An experimental study was conducted to measure spray transfer efficiency, defined as the mass fraction of sprayed droplets that adhere to a target surface, and the rate of surface coverage by impacting droplets. The objective was to determine how transfer efficiency and surface coverage rates vary with droplet size distribution and air velocity, which is important in selecting spray parameters in painting and coating applications. The study was conducted using a wind tunnel consisting of a 6.5-cm-diameter tube connected to a tubular fan, producing controlled airflow velocities from 2 to 9 m/s.

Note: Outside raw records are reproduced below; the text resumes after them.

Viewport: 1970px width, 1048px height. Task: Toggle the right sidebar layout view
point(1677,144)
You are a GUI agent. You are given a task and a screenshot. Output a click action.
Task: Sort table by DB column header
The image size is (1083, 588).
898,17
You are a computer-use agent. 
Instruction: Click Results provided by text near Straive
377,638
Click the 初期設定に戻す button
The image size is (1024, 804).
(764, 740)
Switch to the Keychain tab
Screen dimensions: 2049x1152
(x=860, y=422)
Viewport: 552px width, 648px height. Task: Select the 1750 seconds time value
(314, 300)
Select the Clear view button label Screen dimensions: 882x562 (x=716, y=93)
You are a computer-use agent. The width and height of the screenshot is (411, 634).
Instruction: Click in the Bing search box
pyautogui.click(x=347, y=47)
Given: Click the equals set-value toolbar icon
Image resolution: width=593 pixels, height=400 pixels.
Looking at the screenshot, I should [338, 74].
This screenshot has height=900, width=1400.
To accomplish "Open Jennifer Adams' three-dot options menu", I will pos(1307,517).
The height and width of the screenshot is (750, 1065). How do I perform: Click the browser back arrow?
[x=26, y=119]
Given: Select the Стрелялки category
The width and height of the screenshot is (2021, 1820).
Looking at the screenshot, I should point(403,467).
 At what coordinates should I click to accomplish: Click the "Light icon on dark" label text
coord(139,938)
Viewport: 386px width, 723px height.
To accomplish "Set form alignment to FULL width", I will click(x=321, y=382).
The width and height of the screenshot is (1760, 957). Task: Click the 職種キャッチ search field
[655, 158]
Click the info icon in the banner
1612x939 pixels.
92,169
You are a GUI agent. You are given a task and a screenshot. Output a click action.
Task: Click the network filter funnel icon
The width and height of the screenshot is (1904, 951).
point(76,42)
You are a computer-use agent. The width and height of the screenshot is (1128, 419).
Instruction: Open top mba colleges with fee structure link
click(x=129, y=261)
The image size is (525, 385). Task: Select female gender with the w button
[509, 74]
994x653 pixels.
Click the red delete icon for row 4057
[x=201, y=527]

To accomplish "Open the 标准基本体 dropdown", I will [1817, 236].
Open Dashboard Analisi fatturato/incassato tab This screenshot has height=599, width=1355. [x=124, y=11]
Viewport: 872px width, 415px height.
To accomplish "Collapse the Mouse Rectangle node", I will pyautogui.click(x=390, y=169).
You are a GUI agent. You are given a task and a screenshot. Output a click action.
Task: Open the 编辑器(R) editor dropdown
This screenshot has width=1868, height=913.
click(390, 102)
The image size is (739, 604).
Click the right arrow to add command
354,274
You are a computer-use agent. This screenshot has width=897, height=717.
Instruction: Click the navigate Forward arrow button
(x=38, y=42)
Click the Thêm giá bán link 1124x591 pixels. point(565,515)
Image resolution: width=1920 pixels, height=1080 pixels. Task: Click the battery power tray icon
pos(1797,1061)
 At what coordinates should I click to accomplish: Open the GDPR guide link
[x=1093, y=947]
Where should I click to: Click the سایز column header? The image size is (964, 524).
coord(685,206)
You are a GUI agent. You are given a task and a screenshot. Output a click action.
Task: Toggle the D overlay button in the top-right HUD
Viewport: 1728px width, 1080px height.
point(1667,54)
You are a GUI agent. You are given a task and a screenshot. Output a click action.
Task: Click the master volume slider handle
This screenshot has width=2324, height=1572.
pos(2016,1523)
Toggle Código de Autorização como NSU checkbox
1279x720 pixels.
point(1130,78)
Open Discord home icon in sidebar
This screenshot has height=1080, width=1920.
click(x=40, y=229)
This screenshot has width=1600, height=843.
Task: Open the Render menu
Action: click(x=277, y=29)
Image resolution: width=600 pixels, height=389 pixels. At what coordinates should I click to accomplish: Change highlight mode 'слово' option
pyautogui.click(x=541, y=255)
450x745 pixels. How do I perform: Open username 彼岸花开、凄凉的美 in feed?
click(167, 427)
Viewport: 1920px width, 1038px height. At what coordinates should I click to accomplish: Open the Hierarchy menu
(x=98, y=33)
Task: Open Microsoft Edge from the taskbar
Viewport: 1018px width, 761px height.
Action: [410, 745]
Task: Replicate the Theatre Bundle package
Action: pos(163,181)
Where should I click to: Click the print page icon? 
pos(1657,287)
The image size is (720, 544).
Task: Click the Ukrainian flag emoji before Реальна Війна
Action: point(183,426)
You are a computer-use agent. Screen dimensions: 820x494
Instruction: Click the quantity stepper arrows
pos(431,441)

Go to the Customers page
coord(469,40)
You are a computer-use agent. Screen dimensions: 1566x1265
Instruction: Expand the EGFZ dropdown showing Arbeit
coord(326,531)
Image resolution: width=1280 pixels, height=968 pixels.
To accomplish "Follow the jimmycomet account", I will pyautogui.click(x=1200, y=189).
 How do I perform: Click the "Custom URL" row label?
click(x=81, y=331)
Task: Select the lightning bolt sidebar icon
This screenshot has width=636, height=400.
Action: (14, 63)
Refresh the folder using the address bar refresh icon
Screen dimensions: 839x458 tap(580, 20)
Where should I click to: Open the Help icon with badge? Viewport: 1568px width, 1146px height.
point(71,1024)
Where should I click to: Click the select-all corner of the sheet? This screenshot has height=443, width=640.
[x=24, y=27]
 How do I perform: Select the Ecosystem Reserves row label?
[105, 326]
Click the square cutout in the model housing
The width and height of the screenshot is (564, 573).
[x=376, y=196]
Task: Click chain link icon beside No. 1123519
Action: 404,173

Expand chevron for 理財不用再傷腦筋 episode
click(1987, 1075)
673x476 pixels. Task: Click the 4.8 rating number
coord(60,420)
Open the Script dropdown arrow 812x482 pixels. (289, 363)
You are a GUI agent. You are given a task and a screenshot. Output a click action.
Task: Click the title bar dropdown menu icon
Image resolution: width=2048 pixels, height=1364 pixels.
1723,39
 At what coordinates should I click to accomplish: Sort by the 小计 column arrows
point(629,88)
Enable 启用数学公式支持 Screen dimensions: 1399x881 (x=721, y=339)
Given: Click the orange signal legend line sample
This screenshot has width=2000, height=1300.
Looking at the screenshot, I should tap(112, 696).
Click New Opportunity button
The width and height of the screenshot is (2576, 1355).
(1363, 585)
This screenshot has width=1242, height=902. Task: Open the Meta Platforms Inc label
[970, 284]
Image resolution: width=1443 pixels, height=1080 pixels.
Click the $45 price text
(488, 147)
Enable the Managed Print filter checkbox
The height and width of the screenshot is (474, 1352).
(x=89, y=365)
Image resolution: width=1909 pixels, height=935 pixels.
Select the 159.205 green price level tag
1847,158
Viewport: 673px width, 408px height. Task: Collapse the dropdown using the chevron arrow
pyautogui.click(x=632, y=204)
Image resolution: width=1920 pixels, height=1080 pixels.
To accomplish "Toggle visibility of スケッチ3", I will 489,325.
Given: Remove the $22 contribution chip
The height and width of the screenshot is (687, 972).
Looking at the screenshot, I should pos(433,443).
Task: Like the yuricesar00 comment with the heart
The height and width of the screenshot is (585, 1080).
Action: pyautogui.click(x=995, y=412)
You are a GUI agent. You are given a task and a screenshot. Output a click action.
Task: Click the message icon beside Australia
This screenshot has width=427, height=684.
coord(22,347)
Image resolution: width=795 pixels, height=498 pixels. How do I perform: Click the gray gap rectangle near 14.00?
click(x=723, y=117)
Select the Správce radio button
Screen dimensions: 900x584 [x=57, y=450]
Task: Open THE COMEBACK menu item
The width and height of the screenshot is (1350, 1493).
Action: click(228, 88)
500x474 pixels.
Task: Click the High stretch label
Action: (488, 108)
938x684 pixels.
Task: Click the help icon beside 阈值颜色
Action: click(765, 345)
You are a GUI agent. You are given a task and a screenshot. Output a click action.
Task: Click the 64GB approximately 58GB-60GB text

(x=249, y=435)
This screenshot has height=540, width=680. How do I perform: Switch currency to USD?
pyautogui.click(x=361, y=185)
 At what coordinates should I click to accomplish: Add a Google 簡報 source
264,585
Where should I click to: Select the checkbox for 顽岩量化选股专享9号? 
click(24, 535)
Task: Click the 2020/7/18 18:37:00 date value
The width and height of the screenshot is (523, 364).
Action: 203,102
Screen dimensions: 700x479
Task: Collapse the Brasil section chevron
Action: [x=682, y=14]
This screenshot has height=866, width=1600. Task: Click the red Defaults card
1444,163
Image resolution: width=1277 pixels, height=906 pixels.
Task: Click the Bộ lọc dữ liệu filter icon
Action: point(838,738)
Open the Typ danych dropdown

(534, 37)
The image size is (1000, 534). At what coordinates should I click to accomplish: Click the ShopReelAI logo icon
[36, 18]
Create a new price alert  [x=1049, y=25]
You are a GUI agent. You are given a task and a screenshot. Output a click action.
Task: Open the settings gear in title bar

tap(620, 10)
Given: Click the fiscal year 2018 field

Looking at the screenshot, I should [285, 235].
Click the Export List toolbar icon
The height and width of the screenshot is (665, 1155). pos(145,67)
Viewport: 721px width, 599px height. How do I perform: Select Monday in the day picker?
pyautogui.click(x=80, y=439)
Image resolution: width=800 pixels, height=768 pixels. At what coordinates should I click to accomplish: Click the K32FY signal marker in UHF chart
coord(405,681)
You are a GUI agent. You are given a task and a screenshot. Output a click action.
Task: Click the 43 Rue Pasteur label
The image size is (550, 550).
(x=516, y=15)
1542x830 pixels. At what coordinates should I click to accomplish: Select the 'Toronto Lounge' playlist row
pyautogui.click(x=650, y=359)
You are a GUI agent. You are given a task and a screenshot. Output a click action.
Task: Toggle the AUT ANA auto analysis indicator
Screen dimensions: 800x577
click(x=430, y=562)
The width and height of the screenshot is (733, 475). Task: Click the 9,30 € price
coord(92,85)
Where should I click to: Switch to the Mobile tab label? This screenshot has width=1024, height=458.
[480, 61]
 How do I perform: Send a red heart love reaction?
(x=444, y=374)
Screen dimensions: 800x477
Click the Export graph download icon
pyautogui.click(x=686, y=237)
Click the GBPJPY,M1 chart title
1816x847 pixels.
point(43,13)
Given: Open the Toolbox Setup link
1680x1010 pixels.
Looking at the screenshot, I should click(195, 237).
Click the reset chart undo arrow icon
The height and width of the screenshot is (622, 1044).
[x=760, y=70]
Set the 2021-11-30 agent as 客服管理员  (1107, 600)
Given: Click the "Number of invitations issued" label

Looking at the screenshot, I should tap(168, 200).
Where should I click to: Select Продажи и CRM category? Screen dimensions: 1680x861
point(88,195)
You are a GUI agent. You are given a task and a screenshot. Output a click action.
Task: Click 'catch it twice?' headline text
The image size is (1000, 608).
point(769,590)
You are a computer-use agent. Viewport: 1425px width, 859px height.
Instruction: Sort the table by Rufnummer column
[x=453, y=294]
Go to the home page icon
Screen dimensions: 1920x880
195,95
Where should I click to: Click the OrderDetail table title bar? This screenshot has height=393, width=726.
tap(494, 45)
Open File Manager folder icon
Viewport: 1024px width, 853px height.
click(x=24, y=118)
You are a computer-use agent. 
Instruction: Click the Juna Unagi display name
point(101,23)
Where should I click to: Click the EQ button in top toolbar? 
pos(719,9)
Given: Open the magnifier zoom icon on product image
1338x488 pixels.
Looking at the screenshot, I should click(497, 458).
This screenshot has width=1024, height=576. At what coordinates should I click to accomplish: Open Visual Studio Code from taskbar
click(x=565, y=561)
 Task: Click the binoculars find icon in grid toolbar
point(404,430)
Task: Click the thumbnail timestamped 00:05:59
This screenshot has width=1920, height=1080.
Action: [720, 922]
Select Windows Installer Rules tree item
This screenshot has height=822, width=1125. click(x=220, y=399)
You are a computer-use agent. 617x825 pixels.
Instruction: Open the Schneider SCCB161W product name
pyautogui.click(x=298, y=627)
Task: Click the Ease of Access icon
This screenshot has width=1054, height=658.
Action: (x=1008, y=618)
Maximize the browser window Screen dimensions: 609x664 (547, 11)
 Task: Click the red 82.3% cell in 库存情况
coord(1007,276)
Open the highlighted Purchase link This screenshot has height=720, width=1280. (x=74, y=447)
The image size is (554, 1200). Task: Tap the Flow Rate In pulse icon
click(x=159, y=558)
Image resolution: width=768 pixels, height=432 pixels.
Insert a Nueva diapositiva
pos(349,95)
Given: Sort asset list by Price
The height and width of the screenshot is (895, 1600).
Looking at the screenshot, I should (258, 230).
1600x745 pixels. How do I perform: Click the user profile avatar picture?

Sprays of canola oil or a 33 vol% glycerin–water mixture were introduced into the airstream and directed toward a 10-cm-diameter target disk, where the mass of deposited droplets was measured to evaluate transfer efficiency. Transfer efficiency was calculated by dividing the total target weight change by the weight of liquid sprayed. Droplet diameter distributions were measured using a direct imaging method. A high-speed camera was used to photograph droplets landing on the substrate and the rate of area coverage by impacting droplets measured. Transfer efficiency and surface coverage rates increase with airstream velocity. Larger droplets, whose motion is dominated by inertia, have a higher probability of reaching the target and a higher transfer efficiency. Below a critical Stokes number (St < 0.25), droplets fail to reach the target, irrespective of velocity. Droplet trajectories were modeled using an analytical solution to the inviscid stagnation flow problem to determine air velocities and calculate drag forces on droplets. A stochastic model of droplet transport and deposition accurately predicts transfer efficiencies and rates of surface coverage, except at higher (> 5 m/s) velocities where turbulence in the flow increases.